The drama begins when he meets Arielle (Bérénice Marlohe), a gorgeous French woman with exclusively pleasing facial expressions. They are instantly smitten with each other and begin a cautious, flirting acquaintance. Then she lets him know her situation: she is married, to a diplomat. They have something of an open marriage, but only from 5 to 7 on weekdays. It’s all very mature, very French. It also completely demolishes Brian because, as he explains, he has traditional American values and believes in the sanctity of marriage or something.

Hardly. It isn’t long before Brian gives in and meets the woman of his dreams at a fancy hotel and the sexual liberation is on. As it turns out, the young man is a natural between the sheets. Arielle tells him so in no uncertain terms because Levin’s script will waste no opportunity to fawn over its hero. No positive development in the entire film comes as a surprise, least of all the inevitable arrival of literary success for Brian. The crises are impressively predictable as well, and any awake audience member could correctly map out the remaining plot of the film after its first 20 minutes.

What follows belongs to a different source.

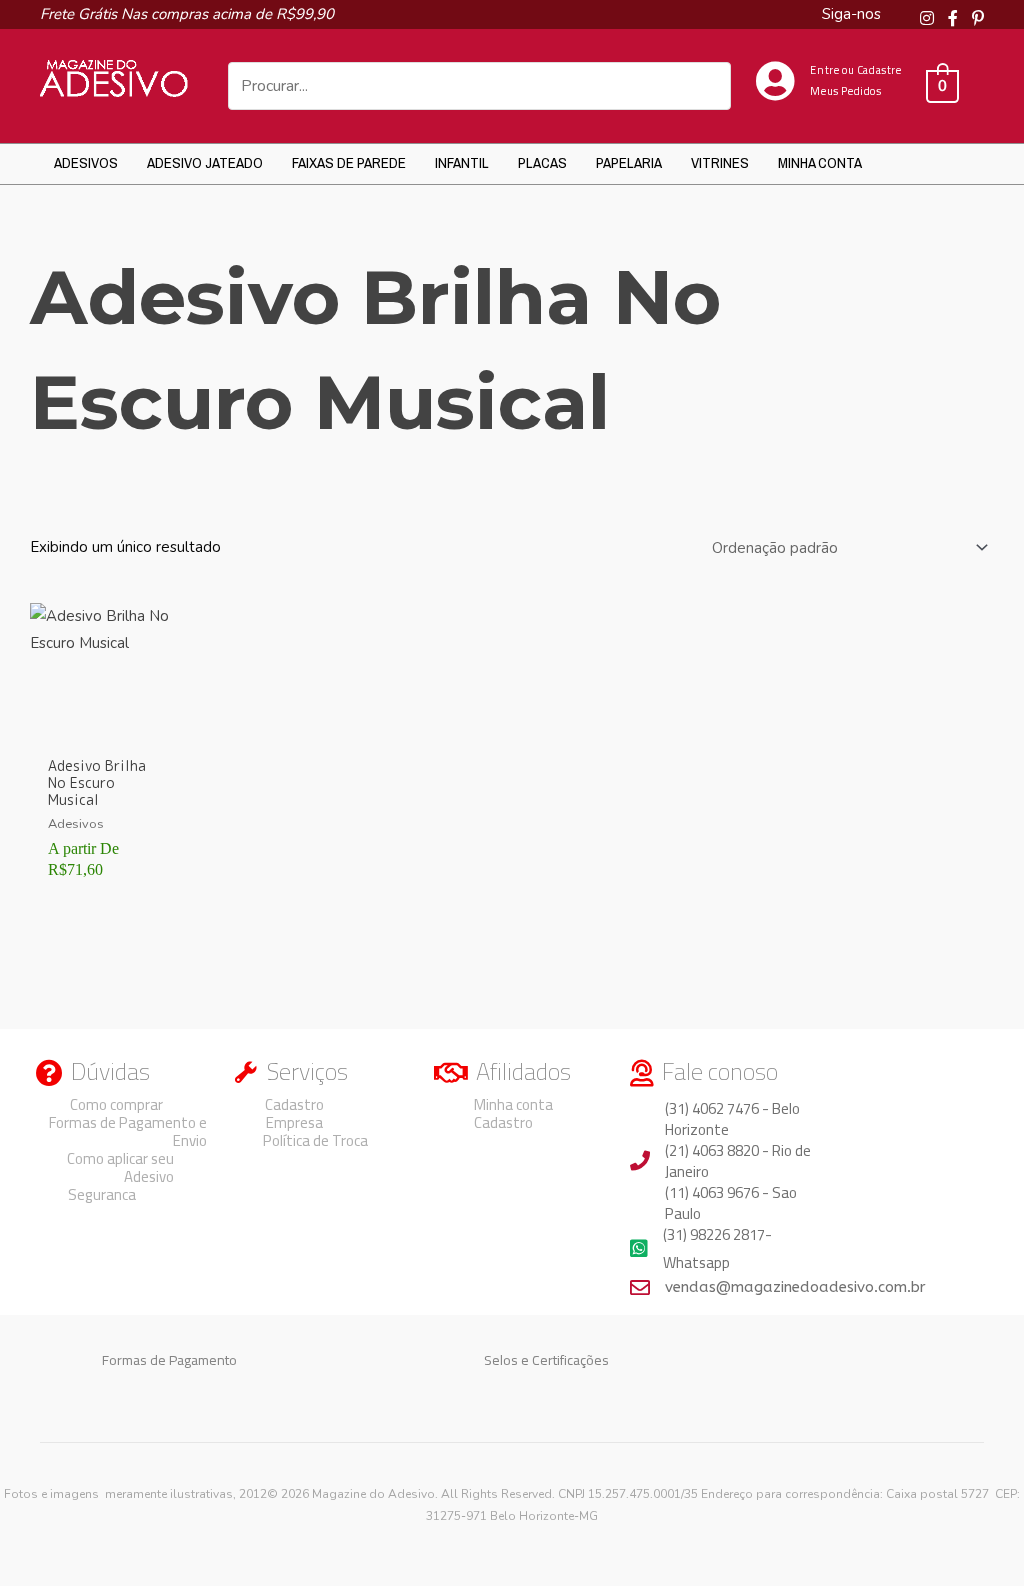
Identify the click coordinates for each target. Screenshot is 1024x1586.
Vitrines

There’s a certain irony inherent in a script about a writer of short stories that lacks even the slightest suggestion of subtext. That old Creative Writing 101 aphorism, “show don’t tell,” is apparently well-beyond Levin’s purview. Characters constantly, insistently tell each other exactly what they are feeling. The audience is not allowed a single moment of contemplation. Valéry’s mistress and Brian’s eventual publisher, Jane (Olivia Thirlby), actually squeaks when she’s happy and then lets everyone know that that was her “happy noise.” Brian’s initial objection to adultery is given exhaustive discussion, as is his parents’ eventual horror when they meet Arielle.

His parents, by the way, are played by Frank Langella and a hilariously miscast Glenn Close. Langella is given as many classic “Old Jew” jokes as is temporally possible in his brief time on screen, including a somewhat shockingly long number about karaoke night that must have sounded hilarious in Levin’s head. The stunt casting goes well beyond actual actors, as well. New York City celebrities pop in and out, all playing themselves. Valéry and Arielle host a dinner attended by New York Philharmonic musical director Alan Gilbert, restaurateur Daniel Boulud and civil rights legend Julian Bond. Later on there is a cameo appearance by New Yorker editor David Remnick, who cannot possibly have read the script before agreeing to pretend-publish the work of this insufferable wet dream of a protagonist.

At the end of the film one wonders exactly what 5 to 7 is and how it happened. A few things are certain. It’s an extravagant male fantasy, complete with celebrity endorsements and beautiful women with very little emotional depth. Buttressed by an exasperatingly emotional musical score and a phobia of even the most subtly ambiguous of images and edits, Levin has produced a marvel of blissfully exuberant stupidity. It’s a cataclysm of nauseatingly blunt sentimentalism and persistent incompetence on a grand scale. We’ll either be talking about it for years, or never again. Here’s hoping for the latter.

The Upside: Nothing. Well, Frank Langella gets one funny joke.

The Downside: Everything. This movie is a self-indulgent, sentimental, incompetently-written disaster.

On the Side: Arielle was almost played by Diane Kruger, as FSR reported in October of 2012. Good call, Ms. Kruger.